### Data shown

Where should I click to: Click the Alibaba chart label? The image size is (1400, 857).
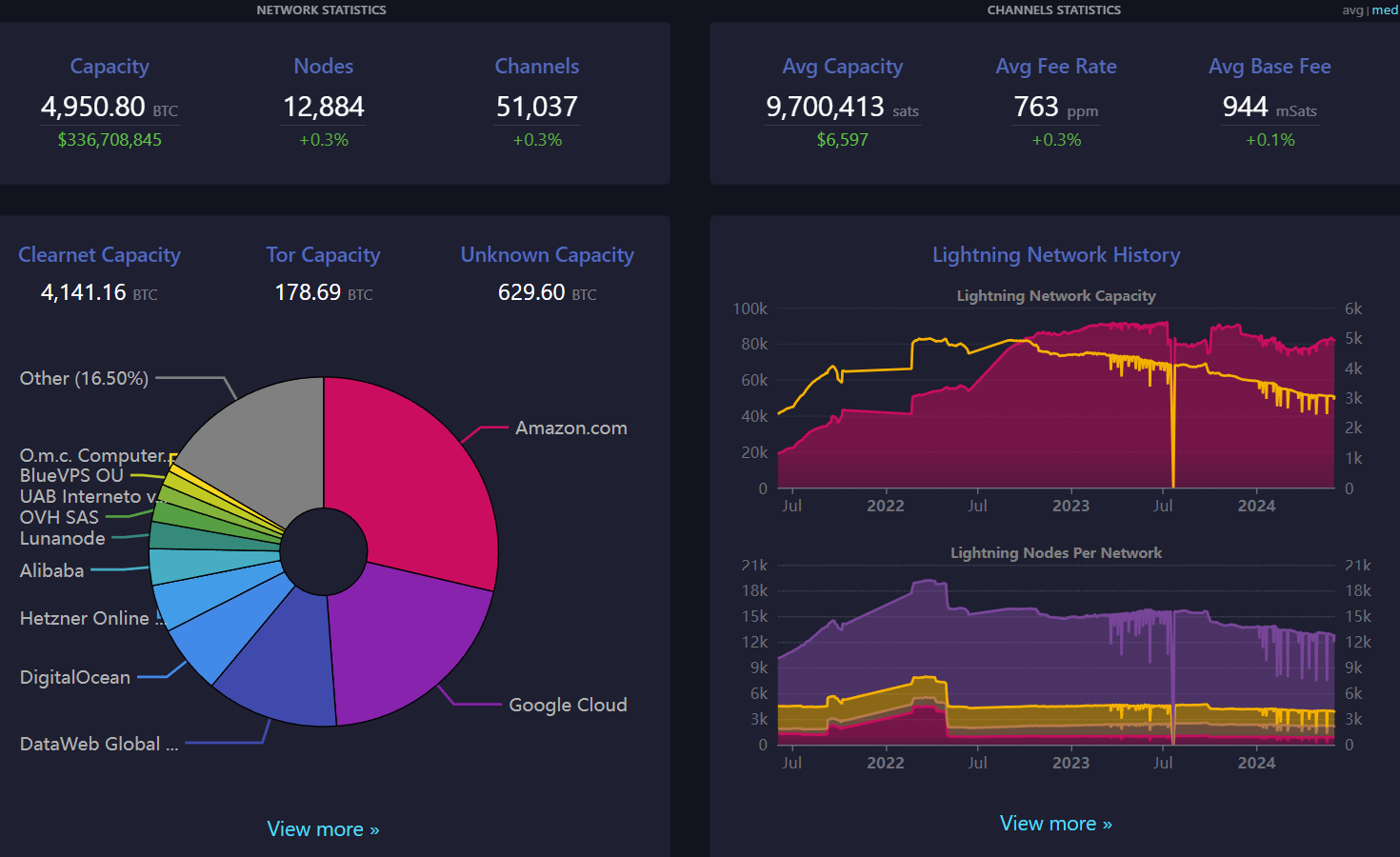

######
### Data shown

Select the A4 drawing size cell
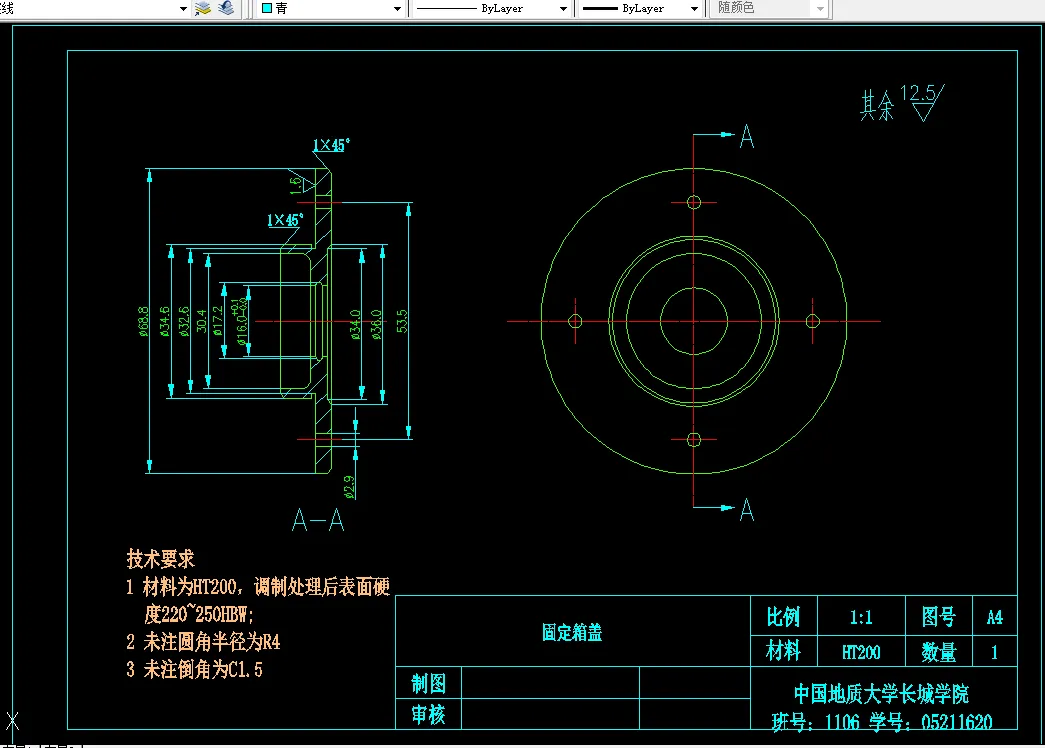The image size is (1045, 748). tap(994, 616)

######
### Data shown

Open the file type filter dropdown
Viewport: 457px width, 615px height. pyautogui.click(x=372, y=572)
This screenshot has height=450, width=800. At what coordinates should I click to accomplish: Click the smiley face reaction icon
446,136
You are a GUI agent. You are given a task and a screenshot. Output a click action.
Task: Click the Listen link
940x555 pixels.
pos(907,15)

######

Instruction – Duplicate the entries between the line holding "Open the file type filter dropdown" and the line holding "pos(907,15)", both included.

Completed exercise –
Open the file type filter dropdown
Viewport: 457px width, 615px height. pyautogui.click(x=372, y=572)
This screenshot has height=450, width=800. At what coordinates should I click to accomplish: Click the smiley face reaction icon
446,136
You are a GUI agent. You are given a task and a screenshot. Output a click action.
Task: Click the Listen link
940x555 pixels.
pos(907,15)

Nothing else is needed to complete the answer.